John Breunig is editorial page editor of The Advocate and Greenwich Time
I’d like to say something you don’t hear often during campaign season: “I was wrong.”
Inviting Mike Love of the Beach Boys to speak about civility at Stamford’s Ferguson Library seemed as logical as having Donald Trump cheerlead at a Clinton rally. If you’re not of the band’s generation, think Kanye West. Rolling Stone recently wrote that “Love is considered one of the biggest @#&*! in the history of rock & roll” (to use the missing word would not be civil).
Much of Love’s reputation is the result of the hostile acceptance speech he delivered at the 1988 Rock & Roll Hall of Fame induction ceremony. Little did he realize YouTube would be invented and routinely burnish his reputation.
He began that speech by talking about harmony before roasting Paul McCartney, Diana Ross and Mick Jagger. Given the venue, it was like Teddy Roosevelt barking at Washington, Lincoln and Jefferson on Mount Rushmore.
He predicted people would leave the room “saying Mike Love is crazy.”
And so they did.
Bob Dylan summoned an appropriately glib riposte shortly after Love was hustled off the stage. “I want to thank Mike Love for not mentioning me,” he said. “… Peace, love and harmony is greatly important indeed, but so is forgiveness.”
Many fans found some measure of forgiveness when Love hit the road with the other remaining founding Beach Boys — his cousin Brian Wilson and Al Jardine — in 2012. Then he kicked sand in their faces by continuing his endless summer without them.
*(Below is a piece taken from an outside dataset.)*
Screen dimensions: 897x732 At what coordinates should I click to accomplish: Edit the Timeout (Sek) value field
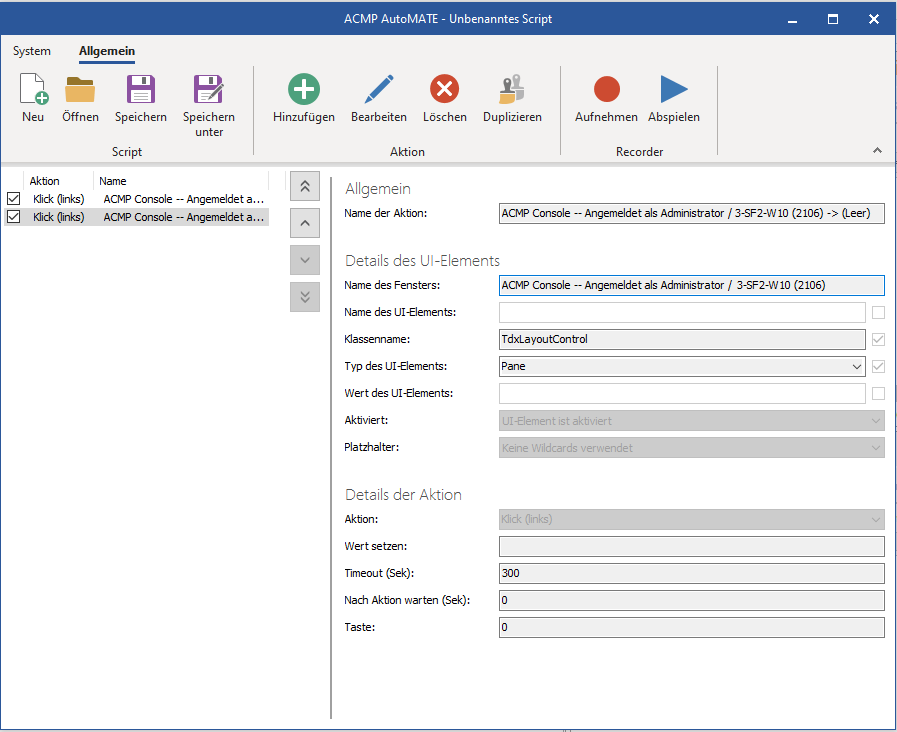pos(690,573)
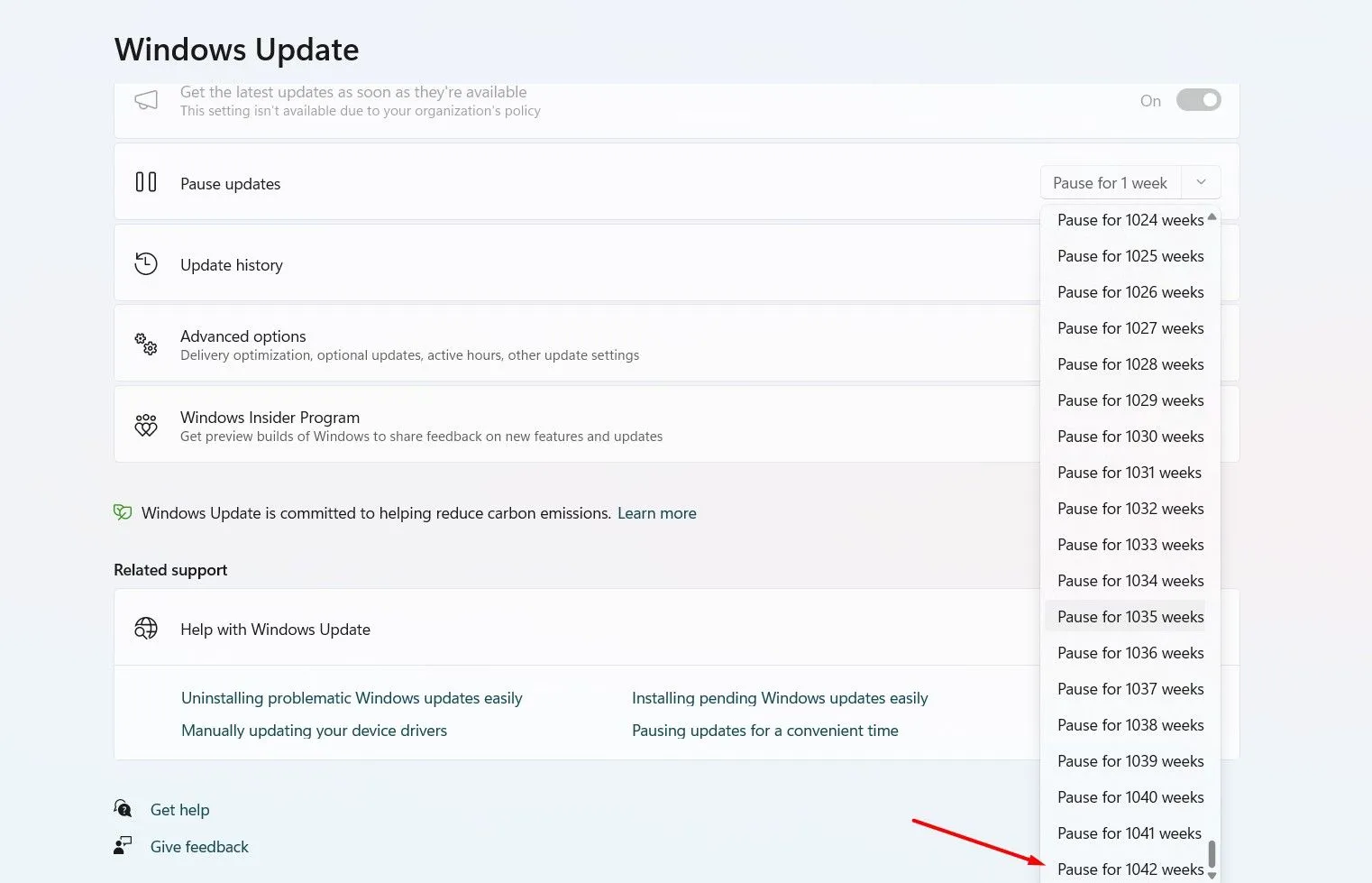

So the band that played 172 shows last year is really just the Beach Boy. And Love knows the line in the sand for many fans divides Brian as the angel and him as “the Antichrist.”
A few years ago he began a string of successful lawsuits against Brian for back songwriting credits and royalties. Brian, the acknowledged genius of the band, managed to remain the good guy even though Love won songwriting credit and cash he’d been denied for decades.
I wanted to give Love a chance, but it was hard to imagine him being repentant after more than 50 years of boorish behavior. But Love proved me wrong. Here’s how he did it:
He was as surprised as the rest of us that he was talking about civility.
“I was asked to talk about civility in rock and roll. Well, this is going to be a very short conversation,” he joked in his opening comments at the Oct. 14 event. Unlike the Hall of Fame speech, he didn’t surf into troubled waters from there.
He spoke of Brian Wilson with respect.
Referring to his cousin’s struggles with drug addiction and mental illness, Love said poignantly, “We lost our quarterback.”
He admitted he was wrong to disparage his peers.
He blames his 1988 tirade against the Beatles and others on his failure to meditate that day. Ironically, he began his twice-a-day routine after learning Transcendental Meditation from the Maharishi Mahesh Yogi with John, Paul and George (along with Donovan, Mia Farrow and her sister, “Dear” Prudence) in Riskikesh, India, in 1968.
“If I could take it back, I would … I’m just so grateful. I wish I would have been able to say all that in 1988. But all I can do is express my gratitude tonight and every day forward … better late than never.”
… And he shared why it’s good to admit to mistakes.
“At the end of last month, I got to return to the Rock & Roll Hall of Fame. . . . I got to say ‘I made an ass of myself’ to half of Cleveland. And while it’s never fun to admit you’re wrong, I felt a little better doing so.”
He proved he has writing chops.
OK, I may never forgive his “Kokomo” lyrics (“Aruba, Jamaica, ooh I want to take ya”), but Love wrote a speech with some good one-liners (“civility is a work in progress. . . . I’m a work in progress too”). Reading his own words from paper carried an awkward charm. And some of his observations had a wisdom unique to a performer who has seen the view from both ends of the periscope.
“To understand rock and roll you have to know that whatever seems daring and bold now will soon become the establishment,” he said. “Look at a gifted artist like Kendrick Lamar… you may not know him … you may not like him … you may not understand him … but in a few years he’s going to be music’s establishment.”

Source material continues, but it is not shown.